You should reference the documents you used to support your answer.
###
Original Query: "{{query}}"
Retrieved Documents: {{documents}}
Summary Answer:
"""
query_expander = QueryExpander()
retriever = MultiQueryInMemoryBM25Retriever(InMemoryBM25Retriever(document_store=doc_store))
prompt_builder = PromptBuilder(template = template)
llm = OpenAIGenerator()

query_expanded_rag_pipeline = Pipeline()
query_expanded_rag_pipeline.add_component("expander", query_expander)
query_expanded_rag_pipeline.add_component("keyword_retriever", retriever)
query_expanded_rag_pipeline.add_component("prompt", prompt_builder)
query_expanded_rag_pipeline.add_component("llm", llm)

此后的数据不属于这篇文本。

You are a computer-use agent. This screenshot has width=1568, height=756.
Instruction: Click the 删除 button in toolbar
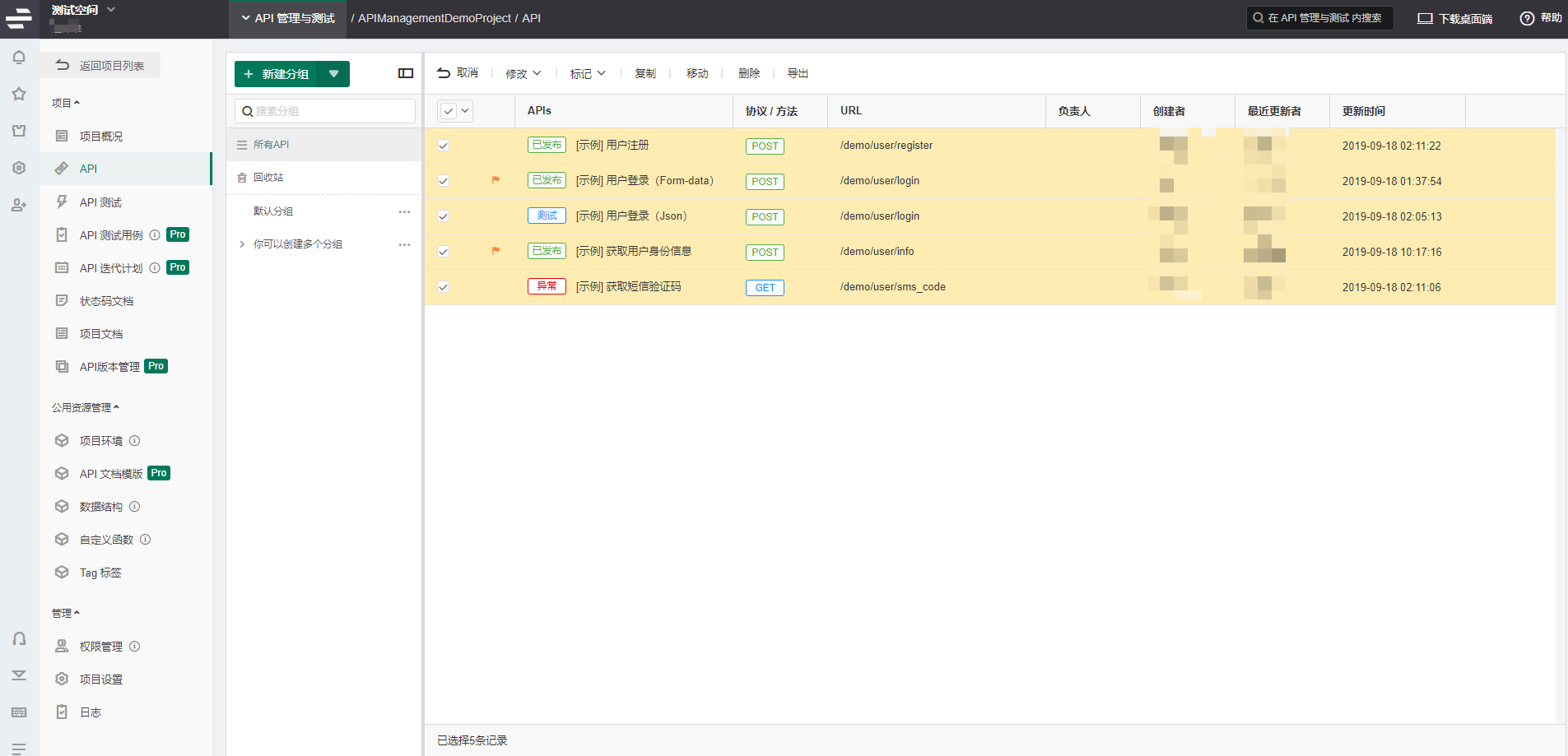coord(749,73)
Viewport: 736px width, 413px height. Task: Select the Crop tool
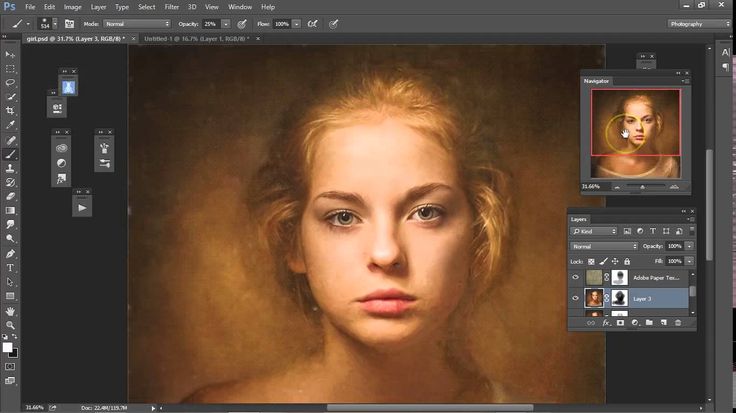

query_expanded_rag_pipeline.connect("expander.queries", "keyword_retriever.queries")
query_expanded_rag_pipeline.connect("keyword_retriever.documents", "prompt.documents")
query_expanded_rag_pipeline.connect("prompt", "llm")

使用查询扩展器运行此管道，使用简单的查询“绿色能源来源”，我们能够获得一个由维基百科页面构建的响应，包括“电动汽车”、“风力发电”、“可再生能源”、“化石燃料”和“核能”。没有MultiQueryInMemoryBM25Retriever，我们将依赖于对查询“绿色能源来源”进行单次BM25检索的顶k结果，从而得到一个由“可再生能源”、“风力发电”和“化石燃料”页面构建的响应。

总结

查询扩展是一项出色的技术，它允许您在仍使用关键字搜索的同时，获得更广泛的相关资源。虽然语义搜索是一个很好的选择，但它需要使用嵌入模型，并且需要对我们将进行搜索的数据源进行嵌入。这使得基于关键字的搜索成为更快、更便宜检索的非常有吸引力的选择。

然而，这确实意味着我们高度依赖于所提供查询的质量。查询扩展允许您通过生成与用户查询相似的查询来解决此问题。

在我看来，这项技术的主要优势之一是，它允许您避免在每次更新时对文档进行嵌入，同时在查询时仍能提高检索文档的相关性。关键字检索不需要任何额外的嵌入步骤，因此在此场景下检索时唯一发生的推理是当我们要求LLM生成一定数量的相似查询时。